EXTRACTED RECORDS —
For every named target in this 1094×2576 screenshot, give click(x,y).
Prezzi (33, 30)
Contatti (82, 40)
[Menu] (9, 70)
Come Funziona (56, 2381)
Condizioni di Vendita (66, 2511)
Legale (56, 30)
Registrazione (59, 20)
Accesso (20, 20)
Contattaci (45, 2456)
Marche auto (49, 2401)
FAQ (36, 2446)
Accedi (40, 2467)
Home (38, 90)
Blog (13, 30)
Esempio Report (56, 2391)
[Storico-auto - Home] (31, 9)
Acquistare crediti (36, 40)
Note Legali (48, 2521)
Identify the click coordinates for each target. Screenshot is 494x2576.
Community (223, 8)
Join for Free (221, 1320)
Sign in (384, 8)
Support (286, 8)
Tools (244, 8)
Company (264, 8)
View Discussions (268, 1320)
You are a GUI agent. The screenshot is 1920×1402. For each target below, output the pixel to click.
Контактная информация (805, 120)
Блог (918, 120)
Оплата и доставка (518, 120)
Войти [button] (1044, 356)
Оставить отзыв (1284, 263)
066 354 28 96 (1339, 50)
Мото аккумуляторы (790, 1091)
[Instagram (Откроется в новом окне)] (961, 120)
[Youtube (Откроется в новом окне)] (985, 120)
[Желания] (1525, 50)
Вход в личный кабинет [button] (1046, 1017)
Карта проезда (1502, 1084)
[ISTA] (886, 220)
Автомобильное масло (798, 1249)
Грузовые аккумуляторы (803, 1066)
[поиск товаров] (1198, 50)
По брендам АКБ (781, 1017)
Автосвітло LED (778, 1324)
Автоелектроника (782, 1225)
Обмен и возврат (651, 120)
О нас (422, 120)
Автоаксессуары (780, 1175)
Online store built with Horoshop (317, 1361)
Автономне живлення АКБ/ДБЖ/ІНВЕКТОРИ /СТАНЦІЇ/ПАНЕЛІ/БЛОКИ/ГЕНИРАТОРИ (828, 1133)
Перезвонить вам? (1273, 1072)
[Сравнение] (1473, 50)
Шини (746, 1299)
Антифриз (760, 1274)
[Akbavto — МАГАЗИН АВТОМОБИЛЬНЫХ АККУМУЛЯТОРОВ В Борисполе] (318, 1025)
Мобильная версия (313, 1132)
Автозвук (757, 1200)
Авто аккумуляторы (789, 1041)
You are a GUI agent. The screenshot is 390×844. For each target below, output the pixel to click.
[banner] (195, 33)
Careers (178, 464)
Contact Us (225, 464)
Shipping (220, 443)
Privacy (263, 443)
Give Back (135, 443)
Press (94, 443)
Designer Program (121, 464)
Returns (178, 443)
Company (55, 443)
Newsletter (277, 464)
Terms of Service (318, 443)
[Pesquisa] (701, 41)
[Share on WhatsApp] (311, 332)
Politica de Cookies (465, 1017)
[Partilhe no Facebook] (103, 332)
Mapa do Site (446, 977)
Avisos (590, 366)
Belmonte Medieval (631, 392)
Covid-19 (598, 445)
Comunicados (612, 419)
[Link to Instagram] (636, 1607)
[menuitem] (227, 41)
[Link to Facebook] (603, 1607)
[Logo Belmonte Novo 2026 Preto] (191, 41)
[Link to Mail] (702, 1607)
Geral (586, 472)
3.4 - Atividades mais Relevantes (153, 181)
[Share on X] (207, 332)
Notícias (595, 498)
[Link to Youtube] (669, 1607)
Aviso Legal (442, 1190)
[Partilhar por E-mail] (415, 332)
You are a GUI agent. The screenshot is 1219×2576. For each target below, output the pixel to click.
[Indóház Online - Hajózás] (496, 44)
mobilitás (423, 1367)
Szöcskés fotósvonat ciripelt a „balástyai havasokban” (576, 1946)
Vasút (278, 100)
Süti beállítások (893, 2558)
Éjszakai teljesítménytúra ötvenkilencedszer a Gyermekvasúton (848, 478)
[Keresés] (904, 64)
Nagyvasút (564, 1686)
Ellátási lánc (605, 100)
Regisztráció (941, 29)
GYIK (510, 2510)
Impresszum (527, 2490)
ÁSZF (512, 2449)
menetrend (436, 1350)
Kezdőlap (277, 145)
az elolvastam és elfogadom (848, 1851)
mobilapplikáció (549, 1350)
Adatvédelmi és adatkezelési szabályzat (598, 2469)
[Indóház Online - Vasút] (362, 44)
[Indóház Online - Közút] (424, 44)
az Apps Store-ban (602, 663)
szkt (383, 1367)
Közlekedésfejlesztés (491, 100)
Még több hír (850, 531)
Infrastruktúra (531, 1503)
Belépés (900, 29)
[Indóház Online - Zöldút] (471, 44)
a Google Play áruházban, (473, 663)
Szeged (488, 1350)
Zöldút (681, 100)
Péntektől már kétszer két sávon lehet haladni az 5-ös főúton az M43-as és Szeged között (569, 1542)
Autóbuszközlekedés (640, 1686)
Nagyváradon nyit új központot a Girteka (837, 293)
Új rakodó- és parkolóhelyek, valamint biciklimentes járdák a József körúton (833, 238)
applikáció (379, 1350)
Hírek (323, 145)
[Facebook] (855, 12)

WORK INSTRUCTION —
Retype the material above, character for character.

TASK ANSWER —
For every named target in this 1094×2576 screenshot, give click(x,y).
Prezzi (33, 30)
Contatti (82, 40)
[Menu] (9, 70)
Come Funziona (56, 2381)
Condizioni di Vendita (66, 2511)
Legale (56, 30)
Registrazione (59, 20)
Accesso (20, 20)
Contattaci (45, 2456)
Marche auto (49, 2401)
FAQ (36, 2446)
Accedi (40, 2467)
Home (38, 90)
Blog (13, 30)
Esempio Report (56, 2391)
[Storico-auto - Home] (31, 9)
Acquistare crediti (36, 40)
Note Legali (48, 2521)
Identify the click coordinates for each target. Screenshot is 494x2576.
Community (223, 8)
Join for Free (221, 1320)
Sign in (384, 8)
Support (286, 8)
Tools (244, 8)
Company (264, 8)
View Discussions (268, 1320)
You are a GUI agent. The screenshot is 1920×1402. For each target below, output the pixel to click.
Контактная информация (805, 120)
Блог (918, 120)
Оплата и доставка (518, 120)
Войти [button] (1044, 356)
Оставить отзыв (1284, 263)
066 354 28 96 (1339, 50)
Мото аккумуляторы (790, 1091)
[Instagram (Откроется в новом окне)] (961, 120)
[Youtube (Откроется в новом окне)] (985, 120)
[Желания] (1525, 50)
Вход в личный кабинет [button] (1046, 1017)
Карта проезда (1502, 1084)
[ISTA] (886, 220)
Автомобильное масло (798, 1249)
Грузовые аккумуляторы (803, 1066)
[поиск товаров] (1198, 50)
По брендам АКБ (781, 1017)
Автосвітло LED (778, 1324)
Автоелектроника (782, 1225)
Обмен и возврат (651, 120)
О нас (422, 120)
Автоаксессуары (780, 1175)
Online store built with Horoshop (317, 1361)
Автономне живлення АКБ/ДБЖ/ІНВЕКТОРИ /СТАНЦІЇ/ПАНЕЛІ/БЛОКИ/ГЕНИРАТОРИ (828, 1133)
Перезвонить вам? (1273, 1072)
[Сравнение] (1473, 50)
Шини (746, 1299)
Антифриз (760, 1274)
[Akbavto — МАГАЗИН АВТОМОБИЛЬНЫХ АККУМУЛЯТОРОВ В Борисполе] (318, 1025)
Мобильная версия (313, 1132)
Автозвук (757, 1200)
Авто аккумуляторы (789, 1041)
You are a GUI agent. The screenshot is 390×844. For each target below, output the pixel to click.
[banner] (195, 33)
Careers (178, 464)
Contact Us (225, 464)
Shipping (220, 443)
Privacy (263, 443)
Give Back (135, 443)
Press (94, 443)
Designer Program (121, 464)
Returns (178, 443)
Company (55, 443)
Newsletter (277, 464)
Terms of Service (318, 443)
[Pesquisa] (701, 41)
[Share on WhatsApp] (311, 332)
Politica de Cookies (465, 1017)
[Partilhe no Facebook] (103, 332)
Mapa do Site (446, 977)
Avisos (590, 366)
Belmonte Medieval (631, 392)
Covid-19 (598, 445)
Comunicados (612, 419)
[Link to Instagram] (636, 1607)
[menuitem] (227, 41)
[Link to Facebook] (603, 1607)
[Logo Belmonte Novo 2026 Preto] (191, 41)
[Link to Mail] (702, 1607)
Geral (586, 472)
3.4 - Atividades mais Relevantes (153, 181)
[Share on X] (207, 332)
Notícias (595, 498)
[Link to Youtube] (669, 1607)
Aviso Legal (442, 1190)
[Partilhar por E-mail] (415, 332)
You are a GUI agent. The screenshot is 1219×2576. For each target below, output the pixel to click.
[Indóház Online - Hajózás] (496, 44)
mobilitás (423, 1367)
Szöcskés fotósvonat ciripelt a „balástyai havasokban” (576, 1946)
Vasút (278, 100)
Süti beállítások (893, 2558)
Éjszakai teljesítménytúra ötvenkilencedszer a Gyermekvasúton (848, 478)
[Keresés] (904, 64)
Nagyvasút (564, 1686)
Ellátási lánc (605, 100)
Regisztráció (941, 29)
GYIK (510, 2510)
Impresszum (527, 2490)
ÁSZF (512, 2449)
menetrend (436, 1350)
Kezdőlap (277, 145)
az elolvastam és elfogadom (848, 1851)
mobilapplikáció (549, 1350)
Adatvédelmi és adatkezelési szabályzat (598, 2469)
[Indóház Online - Vasút] (362, 44)
[Indóház Online - Közút] (424, 44)
az Apps Store-ban (602, 663)
szkt (383, 1367)
Közlekedésfejlesztés (491, 100)
Még több hír (850, 531)
Infrastruktúra (531, 1503)
Belépés (900, 29)
[Indóház Online - Zöldút] (471, 44)
a Google Play áruházban, (473, 663)
Szeged (488, 1350)
Zöldút (681, 100)
Péntektől már kétszer két sávon lehet haladni az 5-ös főúton az M43-as és Szeged között (569, 1542)
Autóbuszközlekedés (640, 1686)
Nagyváradon nyit új központot a Girteka (837, 293)
Új rakodó- és parkolóhelyek, valamint biciklimentes járdák a József körúton (833, 238)
applikáció (379, 1350)
Hírek (323, 145)
[Facebook] (855, 12)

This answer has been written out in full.